# Stored records

╔══

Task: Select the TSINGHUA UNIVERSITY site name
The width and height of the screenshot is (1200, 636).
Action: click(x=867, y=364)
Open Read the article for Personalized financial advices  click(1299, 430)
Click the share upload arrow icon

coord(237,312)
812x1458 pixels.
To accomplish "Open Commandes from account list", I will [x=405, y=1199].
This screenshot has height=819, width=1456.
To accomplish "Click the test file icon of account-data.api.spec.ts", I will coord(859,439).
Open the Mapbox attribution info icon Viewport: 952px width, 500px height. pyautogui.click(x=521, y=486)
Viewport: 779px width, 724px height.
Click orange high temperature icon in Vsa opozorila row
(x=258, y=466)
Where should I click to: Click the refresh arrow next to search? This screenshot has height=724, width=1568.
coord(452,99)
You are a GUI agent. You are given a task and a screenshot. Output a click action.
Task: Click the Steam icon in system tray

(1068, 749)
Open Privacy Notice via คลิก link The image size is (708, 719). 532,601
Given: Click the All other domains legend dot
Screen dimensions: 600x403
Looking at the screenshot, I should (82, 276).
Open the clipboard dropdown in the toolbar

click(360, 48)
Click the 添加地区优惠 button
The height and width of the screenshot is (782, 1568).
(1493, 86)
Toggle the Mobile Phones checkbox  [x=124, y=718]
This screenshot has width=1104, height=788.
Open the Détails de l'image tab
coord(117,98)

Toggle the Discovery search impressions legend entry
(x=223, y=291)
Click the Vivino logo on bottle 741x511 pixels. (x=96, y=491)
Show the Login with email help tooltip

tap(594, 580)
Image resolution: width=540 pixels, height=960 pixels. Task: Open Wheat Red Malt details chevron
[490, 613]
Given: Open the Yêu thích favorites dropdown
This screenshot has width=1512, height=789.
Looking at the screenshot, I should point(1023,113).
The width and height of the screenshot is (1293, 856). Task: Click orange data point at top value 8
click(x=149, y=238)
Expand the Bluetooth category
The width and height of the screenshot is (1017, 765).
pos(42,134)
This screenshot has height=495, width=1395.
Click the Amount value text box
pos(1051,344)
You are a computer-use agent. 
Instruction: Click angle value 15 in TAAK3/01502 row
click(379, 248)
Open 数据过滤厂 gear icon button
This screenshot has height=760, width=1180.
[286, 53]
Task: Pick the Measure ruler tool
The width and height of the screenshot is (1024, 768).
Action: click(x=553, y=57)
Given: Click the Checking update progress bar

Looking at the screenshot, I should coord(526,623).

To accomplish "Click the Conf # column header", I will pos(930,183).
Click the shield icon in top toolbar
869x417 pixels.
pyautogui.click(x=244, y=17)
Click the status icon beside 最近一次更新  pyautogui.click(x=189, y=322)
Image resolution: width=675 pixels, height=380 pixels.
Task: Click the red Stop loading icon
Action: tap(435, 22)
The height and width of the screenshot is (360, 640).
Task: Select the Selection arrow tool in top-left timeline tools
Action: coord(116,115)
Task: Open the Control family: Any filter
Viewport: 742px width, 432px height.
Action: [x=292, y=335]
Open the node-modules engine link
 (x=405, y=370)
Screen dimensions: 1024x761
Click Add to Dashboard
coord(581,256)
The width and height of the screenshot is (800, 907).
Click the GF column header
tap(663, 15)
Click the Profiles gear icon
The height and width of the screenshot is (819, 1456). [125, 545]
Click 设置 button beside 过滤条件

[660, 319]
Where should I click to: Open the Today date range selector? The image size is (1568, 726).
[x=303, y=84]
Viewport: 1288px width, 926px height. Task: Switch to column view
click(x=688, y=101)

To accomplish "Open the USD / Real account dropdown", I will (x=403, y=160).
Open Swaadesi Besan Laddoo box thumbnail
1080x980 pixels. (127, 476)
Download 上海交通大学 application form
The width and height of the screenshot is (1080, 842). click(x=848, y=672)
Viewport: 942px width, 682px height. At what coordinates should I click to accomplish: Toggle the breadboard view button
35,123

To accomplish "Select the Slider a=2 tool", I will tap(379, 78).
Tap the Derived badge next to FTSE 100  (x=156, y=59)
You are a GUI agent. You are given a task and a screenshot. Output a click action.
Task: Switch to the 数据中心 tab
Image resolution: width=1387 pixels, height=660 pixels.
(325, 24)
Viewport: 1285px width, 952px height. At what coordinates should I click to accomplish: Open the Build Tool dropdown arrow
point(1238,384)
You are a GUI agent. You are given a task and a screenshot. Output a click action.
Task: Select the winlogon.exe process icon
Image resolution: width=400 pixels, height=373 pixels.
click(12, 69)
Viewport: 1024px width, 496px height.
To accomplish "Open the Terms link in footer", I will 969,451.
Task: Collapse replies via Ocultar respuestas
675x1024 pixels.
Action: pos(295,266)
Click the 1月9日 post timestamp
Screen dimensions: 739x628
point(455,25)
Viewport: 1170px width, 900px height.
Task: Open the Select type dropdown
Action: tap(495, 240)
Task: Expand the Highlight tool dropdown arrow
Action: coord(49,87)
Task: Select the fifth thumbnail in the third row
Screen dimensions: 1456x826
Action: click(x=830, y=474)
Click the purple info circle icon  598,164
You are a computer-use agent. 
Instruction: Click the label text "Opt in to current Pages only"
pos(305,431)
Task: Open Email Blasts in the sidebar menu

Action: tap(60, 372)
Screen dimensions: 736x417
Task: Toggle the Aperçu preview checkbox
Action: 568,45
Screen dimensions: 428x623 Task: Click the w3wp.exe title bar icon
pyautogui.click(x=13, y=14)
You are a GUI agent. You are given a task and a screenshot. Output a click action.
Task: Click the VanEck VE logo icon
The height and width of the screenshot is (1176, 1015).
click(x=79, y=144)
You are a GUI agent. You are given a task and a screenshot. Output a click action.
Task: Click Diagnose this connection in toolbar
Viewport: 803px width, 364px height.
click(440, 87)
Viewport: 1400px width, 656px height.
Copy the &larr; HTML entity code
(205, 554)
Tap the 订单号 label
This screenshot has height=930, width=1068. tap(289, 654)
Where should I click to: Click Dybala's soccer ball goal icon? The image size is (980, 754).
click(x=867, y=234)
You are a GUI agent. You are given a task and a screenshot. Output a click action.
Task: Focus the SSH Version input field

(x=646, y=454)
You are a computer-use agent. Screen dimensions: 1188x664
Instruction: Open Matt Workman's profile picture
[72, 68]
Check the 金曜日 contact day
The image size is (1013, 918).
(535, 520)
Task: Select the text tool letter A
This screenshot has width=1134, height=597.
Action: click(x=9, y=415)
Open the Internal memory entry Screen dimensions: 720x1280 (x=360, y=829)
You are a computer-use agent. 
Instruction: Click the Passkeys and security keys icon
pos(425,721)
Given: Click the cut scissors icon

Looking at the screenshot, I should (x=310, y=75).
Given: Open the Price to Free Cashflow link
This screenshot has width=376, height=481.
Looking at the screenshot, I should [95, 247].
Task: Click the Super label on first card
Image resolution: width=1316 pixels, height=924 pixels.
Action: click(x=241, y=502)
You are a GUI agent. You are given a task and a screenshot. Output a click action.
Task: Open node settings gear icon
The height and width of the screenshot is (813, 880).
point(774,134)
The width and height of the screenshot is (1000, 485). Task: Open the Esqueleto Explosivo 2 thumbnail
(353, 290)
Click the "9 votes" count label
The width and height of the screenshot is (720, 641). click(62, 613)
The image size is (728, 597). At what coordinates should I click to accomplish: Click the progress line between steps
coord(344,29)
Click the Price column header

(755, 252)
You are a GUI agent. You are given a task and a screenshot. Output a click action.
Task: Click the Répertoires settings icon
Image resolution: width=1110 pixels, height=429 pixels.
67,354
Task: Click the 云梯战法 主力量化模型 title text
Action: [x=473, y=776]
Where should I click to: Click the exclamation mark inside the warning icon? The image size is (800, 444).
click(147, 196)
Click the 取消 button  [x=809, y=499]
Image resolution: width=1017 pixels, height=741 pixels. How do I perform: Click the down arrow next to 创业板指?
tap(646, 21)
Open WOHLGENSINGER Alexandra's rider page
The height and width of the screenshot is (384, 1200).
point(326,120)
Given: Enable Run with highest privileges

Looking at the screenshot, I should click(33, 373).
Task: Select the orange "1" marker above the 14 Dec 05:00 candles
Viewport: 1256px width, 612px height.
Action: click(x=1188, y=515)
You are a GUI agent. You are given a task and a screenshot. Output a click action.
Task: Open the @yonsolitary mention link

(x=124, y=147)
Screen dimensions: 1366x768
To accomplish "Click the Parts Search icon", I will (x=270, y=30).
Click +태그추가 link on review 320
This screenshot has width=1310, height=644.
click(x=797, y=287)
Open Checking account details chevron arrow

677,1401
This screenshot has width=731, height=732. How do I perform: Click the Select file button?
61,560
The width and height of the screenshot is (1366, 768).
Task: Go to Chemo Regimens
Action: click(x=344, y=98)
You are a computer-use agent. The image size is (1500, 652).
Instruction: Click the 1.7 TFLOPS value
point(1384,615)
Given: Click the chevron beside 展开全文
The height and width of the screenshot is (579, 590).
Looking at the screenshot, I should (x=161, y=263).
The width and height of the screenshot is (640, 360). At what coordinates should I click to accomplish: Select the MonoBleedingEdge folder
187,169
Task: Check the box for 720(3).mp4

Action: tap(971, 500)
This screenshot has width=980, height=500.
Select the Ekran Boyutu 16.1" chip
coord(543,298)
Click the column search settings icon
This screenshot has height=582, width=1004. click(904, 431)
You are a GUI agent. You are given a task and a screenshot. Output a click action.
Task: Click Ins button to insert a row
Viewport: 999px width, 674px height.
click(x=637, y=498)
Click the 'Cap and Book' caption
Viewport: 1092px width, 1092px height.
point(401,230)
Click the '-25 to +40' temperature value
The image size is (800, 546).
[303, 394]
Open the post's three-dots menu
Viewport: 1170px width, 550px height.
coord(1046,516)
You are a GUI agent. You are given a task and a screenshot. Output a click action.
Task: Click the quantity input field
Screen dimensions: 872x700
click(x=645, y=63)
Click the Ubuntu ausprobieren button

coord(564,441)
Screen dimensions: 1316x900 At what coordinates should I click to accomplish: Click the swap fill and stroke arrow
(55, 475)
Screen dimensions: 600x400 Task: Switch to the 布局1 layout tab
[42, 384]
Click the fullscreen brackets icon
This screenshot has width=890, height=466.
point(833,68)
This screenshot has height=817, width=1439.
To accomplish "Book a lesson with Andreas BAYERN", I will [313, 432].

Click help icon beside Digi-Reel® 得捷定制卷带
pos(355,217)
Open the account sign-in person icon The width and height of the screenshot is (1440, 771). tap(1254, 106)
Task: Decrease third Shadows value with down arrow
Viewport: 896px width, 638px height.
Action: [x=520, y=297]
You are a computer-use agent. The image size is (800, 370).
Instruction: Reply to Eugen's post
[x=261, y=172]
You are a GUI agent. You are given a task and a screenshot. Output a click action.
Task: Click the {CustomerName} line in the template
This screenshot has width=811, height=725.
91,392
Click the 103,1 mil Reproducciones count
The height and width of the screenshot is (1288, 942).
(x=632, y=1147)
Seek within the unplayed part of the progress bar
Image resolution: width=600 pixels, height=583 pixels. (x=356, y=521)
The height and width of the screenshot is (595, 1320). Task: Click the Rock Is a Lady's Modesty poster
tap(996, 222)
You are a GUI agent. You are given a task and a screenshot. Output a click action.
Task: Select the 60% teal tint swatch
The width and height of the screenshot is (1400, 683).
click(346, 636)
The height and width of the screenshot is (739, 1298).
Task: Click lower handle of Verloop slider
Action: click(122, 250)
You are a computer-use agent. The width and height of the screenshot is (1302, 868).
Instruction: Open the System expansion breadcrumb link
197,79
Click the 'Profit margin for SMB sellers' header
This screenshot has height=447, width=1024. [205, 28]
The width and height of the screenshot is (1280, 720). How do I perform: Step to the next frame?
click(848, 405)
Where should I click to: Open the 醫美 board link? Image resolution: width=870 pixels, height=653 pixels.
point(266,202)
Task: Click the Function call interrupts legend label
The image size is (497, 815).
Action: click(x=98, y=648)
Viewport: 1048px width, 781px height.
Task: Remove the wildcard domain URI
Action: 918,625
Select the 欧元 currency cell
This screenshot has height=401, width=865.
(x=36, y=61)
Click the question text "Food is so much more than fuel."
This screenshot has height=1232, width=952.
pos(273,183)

╚══

Retype exactly the line with "Viewport: 896px width, 638px height." and each line after it until the records end, and include no other line.

# OUTPUT BELOW
Viewport: 896px width, 638px height.
Action: [x=520, y=297]
You are a computer-use agent. The image size is (800, 370).
Instruction: Reply to Eugen's post
[x=261, y=172]
You are a GUI agent. You are given a task and a screenshot. Output a click action.
Task: Click the {CustomerName} line in the template
This screenshot has width=811, height=725.
91,392
Click the 103,1 mil Reproducciones count
The height and width of the screenshot is (1288, 942).
(x=632, y=1147)
Seek within the unplayed part of the progress bar
Image resolution: width=600 pixels, height=583 pixels. (x=356, y=521)
The height and width of the screenshot is (595, 1320). Task: Click the Rock Is a Lady's Modesty poster
tap(996, 222)
You are a GUI agent. You are given a task and a screenshot. Output a click action.
Task: Select the 60% teal tint swatch
The width and height of the screenshot is (1400, 683).
click(346, 636)
The height and width of the screenshot is (739, 1298).
Task: Click lower handle of Verloop slider
Action: click(122, 250)
You are a computer-use agent. The width and height of the screenshot is (1302, 868).
Instruction: Open the System expansion breadcrumb link
197,79
Click the 'Profit margin for SMB sellers' header
This screenshot has height=447, width=1024. [205, 28]
The width and height of the screenshot is (1280, 720). How do I perform: Step to the next frame?
click(848, 405)
Where should I click to: Open the 醫美 board link? Image resolution: width=870 pixels, height=653 pixels.
point(266,202)
Task: Click the Function call interrupts legend label
The image size is (497, 815).
Action: click(x=98, y=648)
Viewport: 1048px width, 781px height.
Task: Remove the wildcard domain URI
Action: 918,625
Select the 欧元 currency cell
This screenshot has height=401, width=865.
(x=36, y=61)
Click the question text "Food is so much more than fuel."
This screenshot has height=1232, width=952.
pos(273,183)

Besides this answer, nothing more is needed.